Não dá para negar que a agilidade com os pés – e pernas – é valorizada na cultura popular do país. Na gafieira, na capoeira, no futebol. A gente subalterna, nesta nação de ex-escravos, teve de desenvolver uma grande capacidade de dissimulação para vencer as barreiras e ludibriar a autoridade. Essas características podem ser um fator determinante do nosso jogo balançado, que se contrapõe à cintura grossa dos europeus. Garoto da cidade de Campos, no escaldante norte do Estado do Rio de Janeiro, Didi já sabia que sob o sol de 40 graus a bola é que devia correr. Lançador perfeito, o meia Didi aprendeu a bater na bola com efeitos que a desviavam do inimigo sem fugir do destino. "Chute oblíquo e dissimulado, como o olhar de Capitu", definiu o jornalista Armando Nogueira. Aplicado à cobrança de faltas, esse chute resultou na "folha-seca", o tiro em que a bola sobe muito, ganha efeito, descai abruptamente e entra rente ao travessão, para desespero do goleiro.

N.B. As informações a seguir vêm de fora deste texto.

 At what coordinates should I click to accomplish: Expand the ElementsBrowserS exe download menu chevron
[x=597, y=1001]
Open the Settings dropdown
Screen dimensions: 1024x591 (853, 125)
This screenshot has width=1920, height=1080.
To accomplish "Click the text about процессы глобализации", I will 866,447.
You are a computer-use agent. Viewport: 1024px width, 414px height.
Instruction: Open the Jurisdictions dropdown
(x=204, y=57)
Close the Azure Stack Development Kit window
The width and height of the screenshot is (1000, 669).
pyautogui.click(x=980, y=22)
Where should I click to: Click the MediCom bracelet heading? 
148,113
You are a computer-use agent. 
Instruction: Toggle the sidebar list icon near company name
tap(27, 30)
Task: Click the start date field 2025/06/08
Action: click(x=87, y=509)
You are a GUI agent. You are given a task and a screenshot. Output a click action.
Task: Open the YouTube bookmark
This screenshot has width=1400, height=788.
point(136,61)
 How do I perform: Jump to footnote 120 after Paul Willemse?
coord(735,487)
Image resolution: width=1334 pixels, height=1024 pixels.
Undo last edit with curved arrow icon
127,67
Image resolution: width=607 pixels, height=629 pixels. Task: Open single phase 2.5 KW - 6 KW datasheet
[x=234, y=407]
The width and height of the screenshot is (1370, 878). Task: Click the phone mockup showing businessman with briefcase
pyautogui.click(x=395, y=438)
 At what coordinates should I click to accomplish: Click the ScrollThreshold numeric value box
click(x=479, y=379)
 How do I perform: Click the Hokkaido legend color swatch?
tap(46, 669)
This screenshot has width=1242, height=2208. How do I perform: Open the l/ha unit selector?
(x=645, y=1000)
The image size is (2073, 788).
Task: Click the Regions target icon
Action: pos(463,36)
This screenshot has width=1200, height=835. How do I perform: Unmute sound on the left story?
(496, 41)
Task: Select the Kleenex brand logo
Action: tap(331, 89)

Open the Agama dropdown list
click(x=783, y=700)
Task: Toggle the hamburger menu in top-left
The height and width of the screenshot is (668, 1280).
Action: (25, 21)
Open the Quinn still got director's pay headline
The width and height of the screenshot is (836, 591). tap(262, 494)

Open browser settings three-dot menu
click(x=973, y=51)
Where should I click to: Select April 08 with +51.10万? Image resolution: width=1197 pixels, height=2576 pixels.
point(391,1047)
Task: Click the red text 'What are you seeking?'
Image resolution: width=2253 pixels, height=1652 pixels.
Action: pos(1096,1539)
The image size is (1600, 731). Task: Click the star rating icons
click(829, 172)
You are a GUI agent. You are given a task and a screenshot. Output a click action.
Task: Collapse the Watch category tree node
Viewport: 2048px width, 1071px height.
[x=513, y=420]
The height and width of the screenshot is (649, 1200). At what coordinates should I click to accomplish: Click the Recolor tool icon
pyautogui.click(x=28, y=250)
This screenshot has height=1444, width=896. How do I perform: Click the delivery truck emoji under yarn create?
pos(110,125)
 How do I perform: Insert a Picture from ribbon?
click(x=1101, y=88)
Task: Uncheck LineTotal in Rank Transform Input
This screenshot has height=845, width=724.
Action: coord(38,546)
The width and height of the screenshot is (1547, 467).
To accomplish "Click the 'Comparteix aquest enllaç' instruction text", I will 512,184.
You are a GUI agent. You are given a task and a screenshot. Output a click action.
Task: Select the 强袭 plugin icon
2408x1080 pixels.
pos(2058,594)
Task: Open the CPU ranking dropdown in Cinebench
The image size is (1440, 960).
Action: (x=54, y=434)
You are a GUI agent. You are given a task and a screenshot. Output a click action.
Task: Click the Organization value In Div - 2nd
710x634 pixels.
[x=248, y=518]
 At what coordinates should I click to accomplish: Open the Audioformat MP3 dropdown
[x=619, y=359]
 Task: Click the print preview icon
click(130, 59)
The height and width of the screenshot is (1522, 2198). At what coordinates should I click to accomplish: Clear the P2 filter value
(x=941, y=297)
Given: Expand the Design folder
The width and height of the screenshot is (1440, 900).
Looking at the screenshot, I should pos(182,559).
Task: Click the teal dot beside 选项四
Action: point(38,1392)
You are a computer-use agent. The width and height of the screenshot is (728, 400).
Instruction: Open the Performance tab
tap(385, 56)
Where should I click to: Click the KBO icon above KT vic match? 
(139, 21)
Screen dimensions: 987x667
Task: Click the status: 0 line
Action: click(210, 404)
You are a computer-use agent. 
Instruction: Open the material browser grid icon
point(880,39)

Gérson, o meia da seleção de 70, que fumava dois maços de cigarros por dia, estudou nessa escola. Para não correr, aprendeu a fazer lançamentos de 40 metros. É a criatividade, que muitos chamam de malandragem. Criativo ao limite, Garrincha será lembrado para sempre como um dos maiores malandros que o futebol brasileiro já produziu. Na Copa de 62, no Chile, da qual o Brasil saiu campeão, Garrincha surpreendeu com dribles desconcertantes. Um jornal de Santiago perguntou em manchete: "De que planeta saiu Garrincha?". Saiu dos campinhos de pelada do interior fluminense, onde nasceu, solto como um passarinho, da mesma maneira e ao mesmo tempo que outros milhões de garotos pobres ou ricos, de norte a sul do país. Sem o altíssimo grau de massificação que o futebol alcançou no Brasil, teríamos no máximo uma seleção como a da Romênia: habilidosa, mas que consegue reunir no máximo um ou dois craques medianos. Ou como a da Dinamarca, que bate um bolão, mas por falta de opção jogou com dois irmãos no time que levou à França, em 1998. A baixa taxa de reposição de talentos fez do bom time nórdico uma equipe sem brilho nesta Copa de 2002, ao contrário do Brasil. 

(Matéria publicada na VEJA on-line, em 30 de junho de 2002).